Currently, there are seventeen students in Malvern’s rowing program. Hoffman hopes to expand the program. He said that the more students involved, the better the team gets.

Few, if any, students have experience in crew before high school. “Rowing allows you to start anew in a sport. You don’t need to have been rowing your whole life to play at Malvern,” Hoffman said.

Last year the crew team moved into a new boathouse in Conshohocken. It has been very beneficial to the program so far, according to Hoffman. Malvern’s team shares the boathouse with The Haverford School and the Conshohocken Township.

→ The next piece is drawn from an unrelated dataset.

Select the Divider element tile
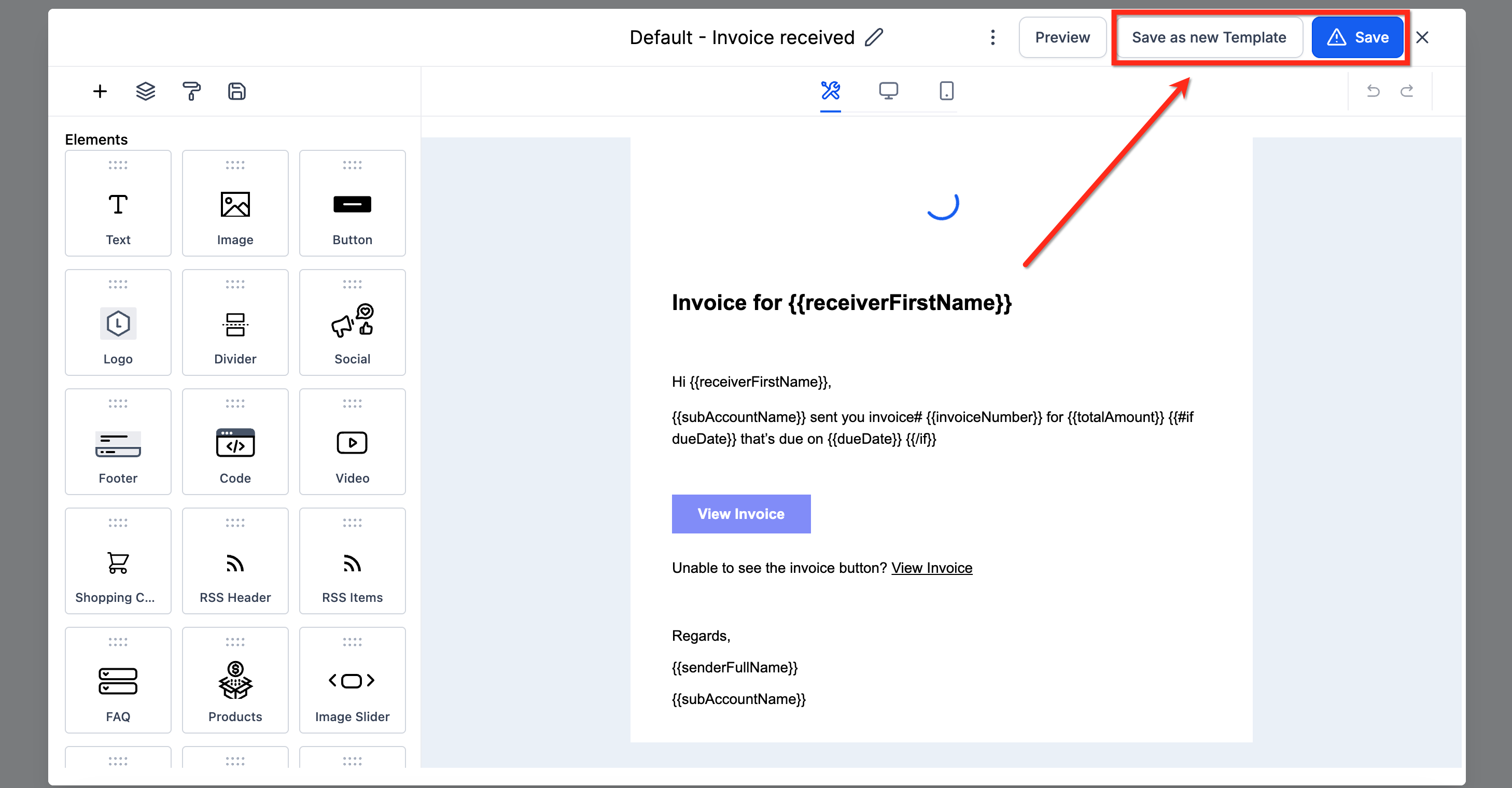The height and width of the screenshot is (788, 1512). click(x=235, y=322)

“The new boathouse has given us the opportunity to have more efficient practices, get on the river sooner, and have more practice time,” Hoffman said.

Sophomore rower Patrick Keenan agrees. “The boathouse gives us a place with great facilities and space to allow our team to be the most efficient we can be,” he said.

According to Malvern’s website, crew alumni have been recruited and accepted by some of the top universities in the country including Princeton University, University of Pennsylvania, University of California at Berkeley, and others.

“Our work ethic very much mimics what they do in college,” Hoffman said. “The volume in college is greater than what they do in high school, but they follow the same tenets of training consistently throughout the year.”

Julian Venonsky ’12 rowed lightweight at Malvern and is currently the coxswain, the position responsible for steering the boat, for the rowing team at UC Berkeley. “Our team [at Malvern] was always very successful, winning the Philadelphia City Championships, Stotesbury, and the SRAA’s fairly consistently,” he said.

“The practice schedule at Malvern was pretty intense,” Venonsky said, “but nothing could have prepared me better for a college program. Malvern’s program definitely got people ready for college in terms of time management – which is probably the hardest thing to do: to successfully balance school and rowing.”

Venonsky said that at Malvern they always strived to be the best. Even at the high school level they worked for perfection every day and all had one goal in mind: to win. He said that coming into a program like Cal without having that background Malvern provided would have been a shock to his system.

“I think my favorite part about rowing at Malvern was that it was competitive which made it fun,” Venonsky said. “I thrive on competition. It makes everyone involved better and I really do owe Malvern and Coach Hoffman all of the credit for where I’m at now. The program at Malvern is what got me to Cal and what made me strive to be the best.”

Hoffman said that this year’s crew team has been very competitive in all of their races. They are entering their most difficult part of the season when they compete for the Philadelphia City Championships in May. They will also compete in the Mid-Atlantic races later on.

Hoffman wants Malvern’s rowers to graduate not only with skills in rowing on the river, but also with skills for life during and even after college.

“The athletes that come out of Malvern are not only prepared for life in college but in life after college as well,” Hoffman said. “There is nothing that they can’t do. Whether you’re in a business setting, medical setting, or a graduate setting, you set goals.”

“Rowing teaches that if you work hard and you work consistently, there is nothing that you can’t achieve,” he said.